Seçilmiş Metin ->
Fadıl Öztürk
Her yer İstanbul...
Gündemi takip etmek ve onun hızını yakalayıp, ona göre bir makale yazmak mümkün değil. Ben en iyisi hayatıma girmiş belediyelerle başlayıp, oradan İBB seçimine varayım. Hiç olmazsa yazı gündeme kurban olup kum gibi parmaklar arasından akıp gitmez, kalır.
Bizim kentlerdeki belediyelerle tanışmamız cumhuriyetle başladı. Katliam ve sürgünlerden epey sonra geride kalanlar kendilerine bir hayat örmek için göçtükleri şehirlerde belediye ile tanıştılar. Ben, okumak için taşındığımız Elazığ’da tanıştım belediyeyle. Belediyeyi, belediye binasını tanımadan ilkokulda ‘Herkes kapısının önünü temizlerse...’ diye başlayan cümleyi öğrenmiştik. Köylerimizin tozlu ve çamurlu yollarına benzemeyen, taş döşenmiş yollarla tanıştığımız yıllardı. Belediyenin yolunu dahi bilmezken, mahalleli bir elinde faraş bir elinde çalı süpürgesiyle dolaşan çöpçüsünü, çöpçüsü de mahalleliyi tanırdı o zaman. Çöpçülük, devlet kapısında bulunmuş bir iş olduğu için hamallık gibi ağır işlerden daha itibarlıydı. Çöpçülük aşağılanmaz, onlara yardım eli uzatılırdı.
‘Herkes kapısının önünü temizlerse...’ diye başlayan cümlenin, adına ‘Köse’ denilen ve mahallede başıboş dolaşan köpekleri temizlemekle (telef etmekle) görevlendirilen belediye memurları olduğunu öğrenince temizlemenin ne anlama geldiğini öğrenmiştik. Düzen ve kurumlarının uygulamalarına ilk kez çocuk halimizle karşı gelmiş, canlı hayatların yanında saf tutmuştuk.

Sağlanan Bilgiler ->
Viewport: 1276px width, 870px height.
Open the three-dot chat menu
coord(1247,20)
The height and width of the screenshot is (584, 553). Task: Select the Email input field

Yapılacak Görevler ->
- 1) Belediyeler yazısına göre yazar belediyeyle hangi şehirde tanışmıştır?
- 2) Belediyeler yazısından "Bizim kentlerdeki belediyelerle" sözleriyle başlayan bölümü kelimesi kelimesine yazın ve "yardım eli uzatılırdı." sözlerinden sonra durun.
Malzeme, belediyeler yazısından bağımsız ayrı bir kaynaktır.

Alıştırma Cevapları ->
- 1) Okumak için taşındıkları Elazığ'da.

- 2)
Bizim kentlerdeki belediyelerle tanışmamız cumhuriyetle başladı. Katliam ve sürgünlerden epey sonra geride kalanlar kendilerine bir hayat örmek için göçtükleri şehirlerde belediye ile tanıştılar. Ben, okumak için taşındığımız Elazığ’da tanıştım belediyeyle. Belediyeyi, belediye binasını tanımadan ilkokulda ‘Herkes kapısının önünü temizlerse...’ diye başlayan cümleyi öğrenmiştik. Köylerimizin tozlu ve çamurlu yollarına benzemeyen, taş döşenmiş yollarla tanıştığımız yıllardı. Belediyenin yolunu dahi bilmezken, mahalleli bir elinde faraş bir elinde çalı süpürgesiyle dolaşan çöpçüsünü, çöpçüsü de mahalleliyi tanırdı o zaman. Çöpçülük, devlet kapısında bulunmuş bir iş olduğu için hamallık gibi ağır işlerden daha itibarlıydı. Çöpçülük aşağılanmaz, onlara yardım eli uzatılırdı.